= Ranger Uranium Environmental Inquiry =

Ranger Uranium Environmental Inquiry (RUEI) (also known as the Fox Report) was a committee established by the Whitlam government in Australia, which sought to explore the environmental concerns surrounding uranium mining. The Inquiry was established in 1975.

==Reports==
The inquiry produced two major reports. The first report investigated broad issues around nuclear power such as should Australia be involved in nuclear power. The report was released in October 1976. It concluded that uranium mining could proceed safely if it was well regulated.

The second report investigated issues surrounding the establishment of the Ranger Uranium Mine. It concluded that indigenous land rights should be upheld and that a new national park be established. The national park was to be called Kakadu, with the Ranger, Jabiluka and Koongarra uranium projects deliberately excised from Kakadu. The federal government approved the mine due to the report. Mining operations began in 1980 and went on to become Australia’s longest running uranium mine. Recommendations were made in an effort to reduce environmental releases and the potential harmful impacts of radionuclides and heavy metals.

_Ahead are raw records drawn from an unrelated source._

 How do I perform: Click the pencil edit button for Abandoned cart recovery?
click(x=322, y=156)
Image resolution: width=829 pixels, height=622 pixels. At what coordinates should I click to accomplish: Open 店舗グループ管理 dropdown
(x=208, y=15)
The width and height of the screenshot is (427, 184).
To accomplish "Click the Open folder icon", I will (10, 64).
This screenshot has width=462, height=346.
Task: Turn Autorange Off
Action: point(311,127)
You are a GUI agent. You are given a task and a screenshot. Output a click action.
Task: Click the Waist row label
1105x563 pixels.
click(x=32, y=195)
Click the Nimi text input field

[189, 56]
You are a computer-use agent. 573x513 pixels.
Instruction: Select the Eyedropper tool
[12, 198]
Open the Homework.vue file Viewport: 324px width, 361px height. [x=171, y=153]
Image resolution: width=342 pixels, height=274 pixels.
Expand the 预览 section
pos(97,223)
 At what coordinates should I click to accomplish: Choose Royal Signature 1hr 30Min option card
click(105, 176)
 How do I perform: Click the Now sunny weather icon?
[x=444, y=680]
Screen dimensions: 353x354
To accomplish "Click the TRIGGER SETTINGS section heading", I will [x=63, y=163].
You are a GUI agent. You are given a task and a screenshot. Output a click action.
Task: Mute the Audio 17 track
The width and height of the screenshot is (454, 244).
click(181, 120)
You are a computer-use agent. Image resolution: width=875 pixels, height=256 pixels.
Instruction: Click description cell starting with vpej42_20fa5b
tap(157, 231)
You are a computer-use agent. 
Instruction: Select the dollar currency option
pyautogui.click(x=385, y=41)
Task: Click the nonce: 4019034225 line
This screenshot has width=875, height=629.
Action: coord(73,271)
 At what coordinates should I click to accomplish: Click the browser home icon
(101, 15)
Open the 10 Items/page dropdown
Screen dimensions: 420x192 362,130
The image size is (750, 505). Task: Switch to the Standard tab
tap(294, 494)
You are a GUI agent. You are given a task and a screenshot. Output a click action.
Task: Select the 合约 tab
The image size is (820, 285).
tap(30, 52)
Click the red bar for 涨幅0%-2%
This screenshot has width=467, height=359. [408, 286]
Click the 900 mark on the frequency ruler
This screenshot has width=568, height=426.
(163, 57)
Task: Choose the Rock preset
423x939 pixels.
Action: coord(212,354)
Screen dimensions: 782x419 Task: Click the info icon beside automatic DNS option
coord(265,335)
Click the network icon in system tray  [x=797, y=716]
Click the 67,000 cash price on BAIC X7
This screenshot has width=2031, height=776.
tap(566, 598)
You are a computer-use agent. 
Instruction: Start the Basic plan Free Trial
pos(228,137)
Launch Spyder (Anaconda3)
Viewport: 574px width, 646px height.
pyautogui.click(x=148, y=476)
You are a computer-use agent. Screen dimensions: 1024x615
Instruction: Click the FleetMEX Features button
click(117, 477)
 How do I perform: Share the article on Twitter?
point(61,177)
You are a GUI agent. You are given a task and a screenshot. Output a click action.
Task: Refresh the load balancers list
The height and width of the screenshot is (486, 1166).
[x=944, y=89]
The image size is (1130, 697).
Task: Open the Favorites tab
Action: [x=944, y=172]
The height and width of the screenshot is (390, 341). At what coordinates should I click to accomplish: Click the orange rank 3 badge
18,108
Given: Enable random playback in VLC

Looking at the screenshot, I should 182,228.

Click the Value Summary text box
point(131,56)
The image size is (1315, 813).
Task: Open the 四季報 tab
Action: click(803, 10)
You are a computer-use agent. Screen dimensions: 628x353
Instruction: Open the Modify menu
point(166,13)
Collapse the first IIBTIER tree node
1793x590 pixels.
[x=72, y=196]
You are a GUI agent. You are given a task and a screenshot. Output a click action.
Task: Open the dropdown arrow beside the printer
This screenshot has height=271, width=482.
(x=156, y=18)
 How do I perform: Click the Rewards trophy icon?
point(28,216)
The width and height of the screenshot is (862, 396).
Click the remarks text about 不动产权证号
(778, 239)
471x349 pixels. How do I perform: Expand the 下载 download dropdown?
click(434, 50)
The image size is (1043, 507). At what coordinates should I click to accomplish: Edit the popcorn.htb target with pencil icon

According to the National Archives of Australia:
The Inquiry found that if uranium mining was properly regulated and controlled, its hazards were not sufficient to prevent the development of the mines. The Inquiry recommended the establishment of a comprehensive system of environmental monitoring and research, overseen by a coordinating committee representing all the agencies involved, and chaired by a supervising scientist. It also recommended the granting of Aboriginal title to a substantial part of the region and the creation of a national park.